Remaja China Selamat Setelah 10 Hari Tersesat di Jalur Pendakian Ekstrem

Remaja China Selamat Setelah 10 Hari Tersesat di Jalur Pendakian Ekstrem

Seorang remaja berusia 18 tahun asal Hubei, China, Sun Liang, berhasil diselamatkan setelah 10 hari hilang di jalur pendakian Ao-Tai, sebuah rute ekstrem di Provinsi Shaanxi yang telah ditutup sejak 2018 karena tingginya angka kecelakaan. Peristiwa menegangkan ini menyoroti bahaya yang mengintai para pendaki yang nekat mengabaikan peringatan otoritas setempat. Liang, yang memiliki pengalaman mendaki selama setahun, menganggap jalur Ao-Tai sebagai tantangan pribadi, sebuah ‘proyek kelulusan’ dalam dunia pendakian gunung menurut pengakuannya sendiri. Ia memulai pendakian pada 8 Februari 2025, membawa perlengkapan senilai 40.000 yuan (sekitar Rp 90 juta), termasuk peralatan darurat seberat lebih dari 32 kilogram dan peta digital sebagai navigasi. Namun, rencana matang tersebut tak mampu sepenuhnya mengantisipasi kerasnya kondisi alam di jalur sepanjang lebih dari 170 kilometer tersebut yang menghubungkan Pegunungan Ao dan Taibai.

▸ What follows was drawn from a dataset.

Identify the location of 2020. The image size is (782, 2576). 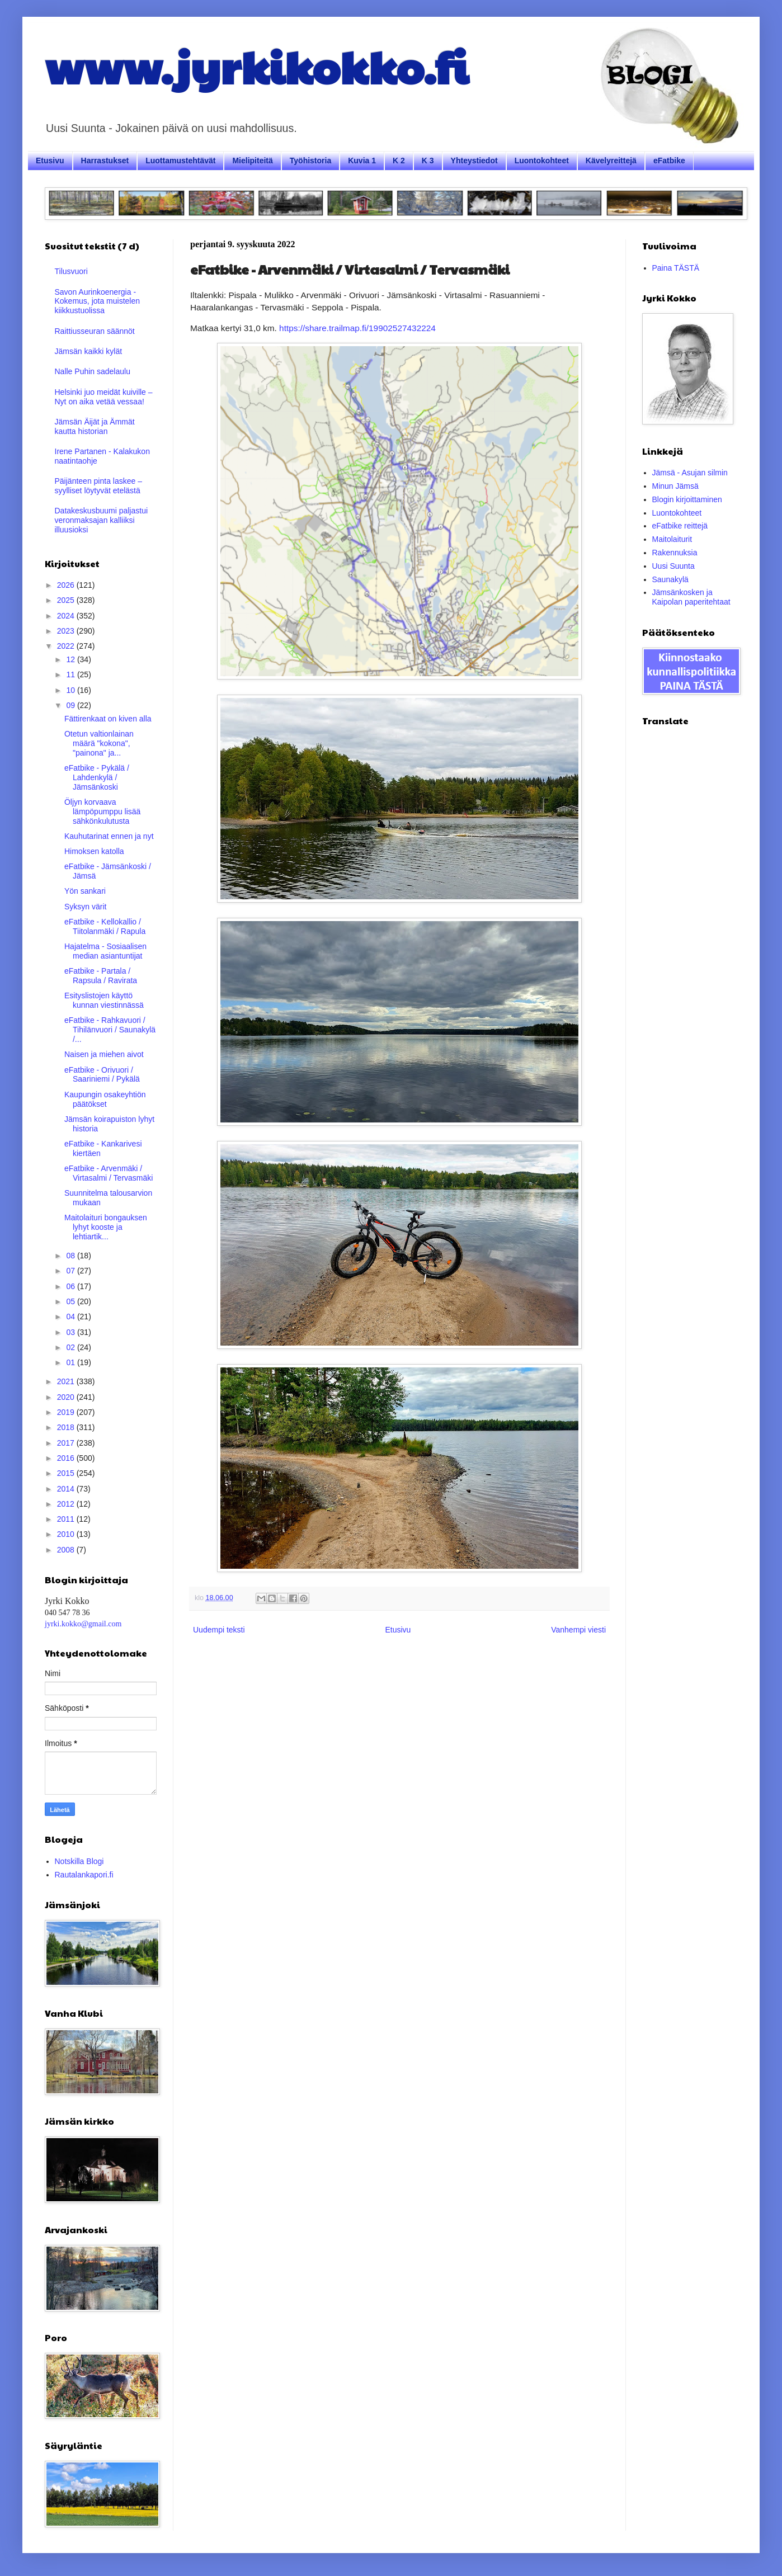
(67, 1397).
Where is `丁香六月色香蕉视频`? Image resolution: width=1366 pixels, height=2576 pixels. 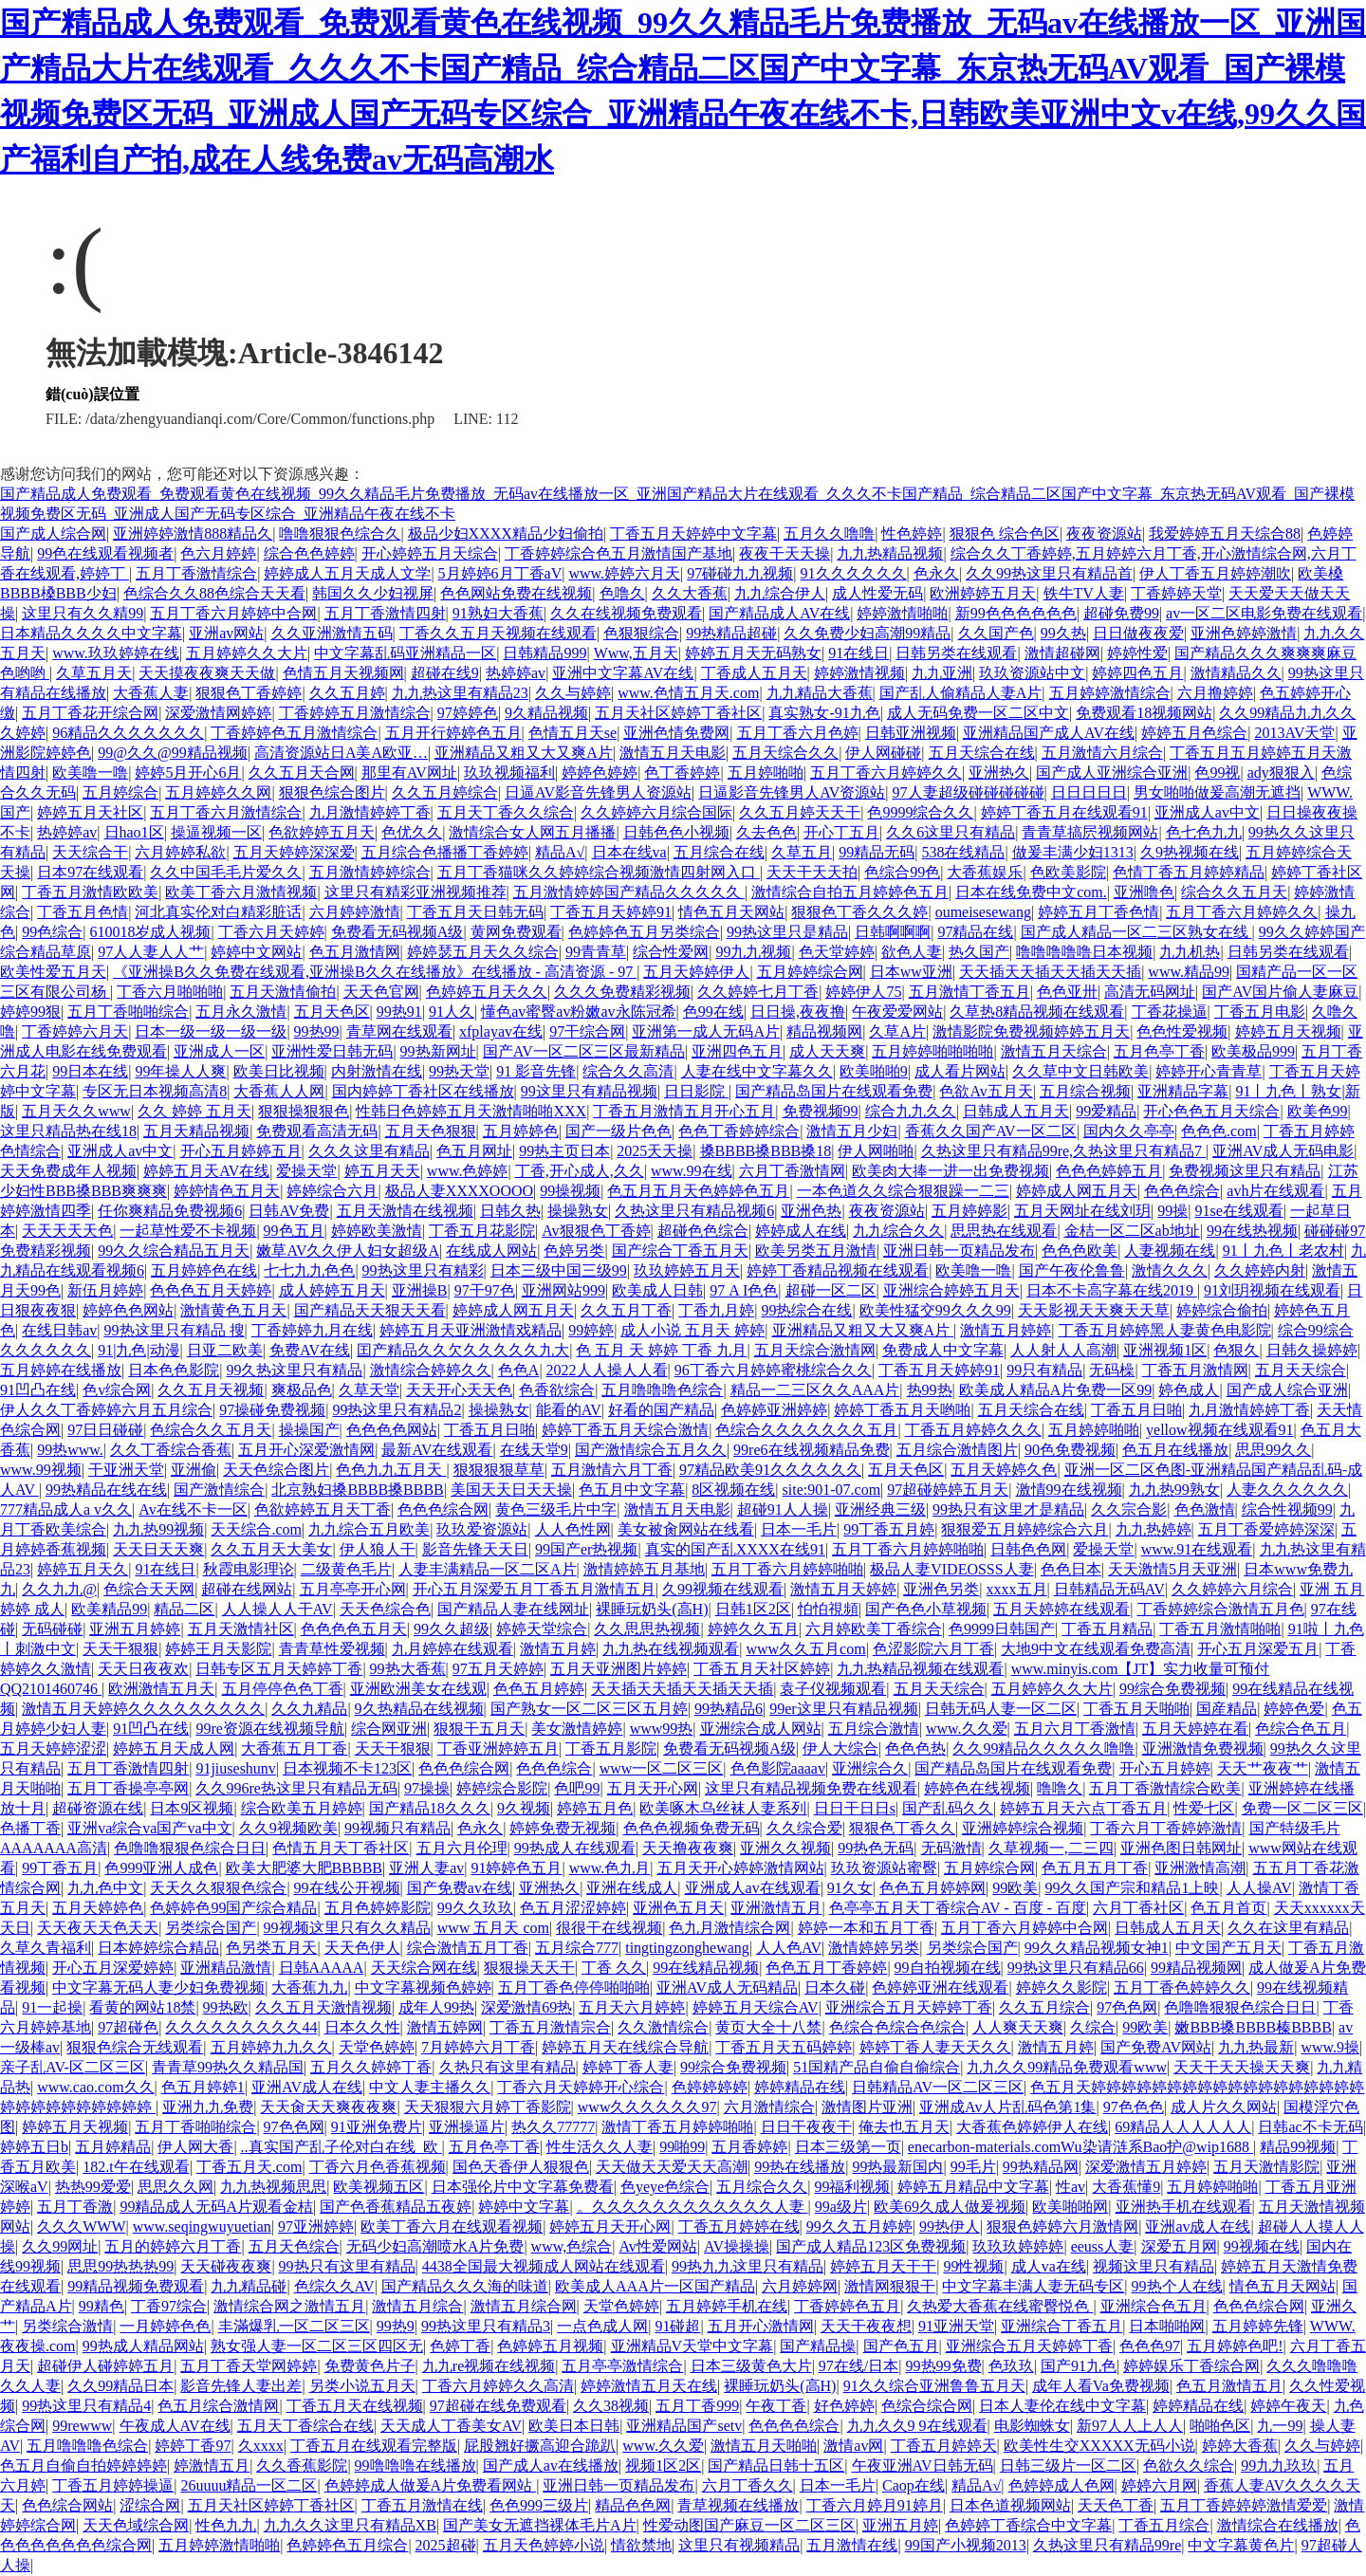
丁香六月色香蕉视频 is located at coordinates (377, 2167).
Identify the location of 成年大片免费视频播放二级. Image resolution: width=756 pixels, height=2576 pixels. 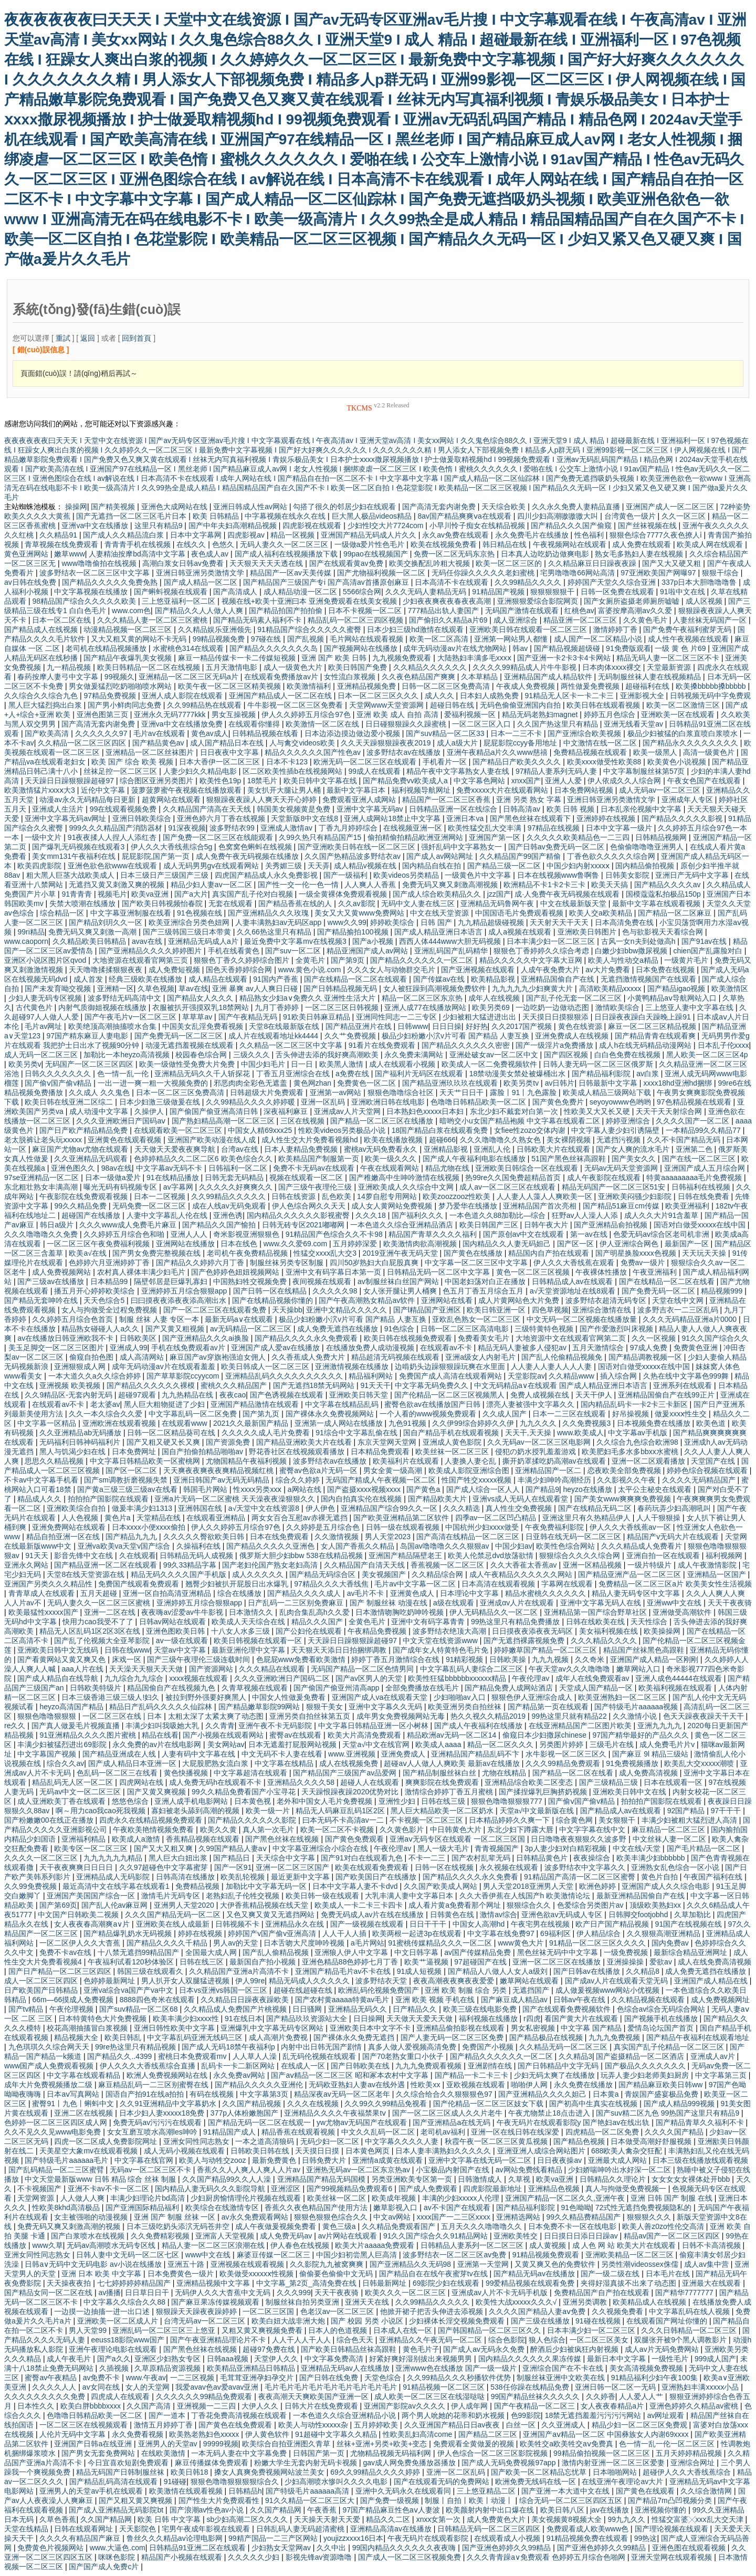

Kondisi cuaca yang berubah-ubah dan ekstrem menjadi ujian berat bagi Liang. Pergantian cuaca yang cepat dari cerah ke bersalju, badai, kabut tebal, dan jarak pandang yang terbatas membuat perjalanannya menjadi sangat sulit. Kegagalan powerbank-nya dalam suhu beku semakin memperparah keadaan, memaksanya untuk mengandalkan insting semata dalam navigasi. Untuk bertahan dari dinginnya malam, Liang terpaksa melompat-lompat di tempat untuk menjaga kehangatan tubuhnya. Tragedi hampir terjadi pada hari kelima, saat ia jatuh dari ketinggian dan mengalami pingsan semalaman. Saat tersadar, ia mendapati sebagian besar perbekalannya, termasuk makanan dan alat navigasinya, hilang, dan pergelangan tangannya patah. Meskipun mengalami cedera dan kehilangan perbekalan, tekad Liang untuk bertahan hidup tetap tak padam.

Selama empat hari lima malam berikutnya, Liang harus bertahan hidup dalam kondisi kelaparan dan kekurangan perbekalan. Ia tidak berani mengonsumsi tumbuhan liar karena khawatir akan keracunan. Sumber air minumnya hanya berasal dari sungai dan pencairan salju. Dalam keputusasaan, ia bahkan terpaksa mengonsumsi pasta gigi sebagai sumber gula, meski membuatnya mual. Penemuan bangkai antelop semakin menyadarkannya pada bahaya yang mengancam keselamatannya. Puncaknya, pada hari ke-10, Liang berhasil mencium bau asap dan berteriak hingga akhirnya ditemukan oleh tim penyelamat. Setelah diberi makanan dan minuman, ia dievakuasi dan bertemu kembali dengan keluarganya yang telah menunggu dengan cemas dan telah mengeluarkan biaya sebesar 80.000 yuan (sekitar Rp 180 juta) untuk proses penyelamatan.

Kisah penyelamatan Liang menjadi sorotan karena ia adalah pendaki pertama yang berhasil diselamatkan dalam lima tahun terakhir di jalur Ao-Tai. Keberhasilannya bertahan hidup sebagian besar berkat ketahanan mental dan semangat juangnya. Pengalaman traumatis ini memberikan pelajaran berharga bagi Liang. Ia mengaku menyesal dan takut, khususnya setelah melihat foto ibunya yang menangis. Liang mengakui bahwa ia tidak menaklukkan gunung, tetapi gununglah yang akhirnya melepaskannya. Pengalaman ini, menurutnya, telah mengajarkannya tentang kerendahan hati dan pentingnya mempertimbangkan risiko sebelum melakukan pendakian yang ekstrem.

Catatan: Sejak 2012 hingga 2017, setidaknya 46 pendaki tercatat meninggal atau hilang di jalur Ao-Tai.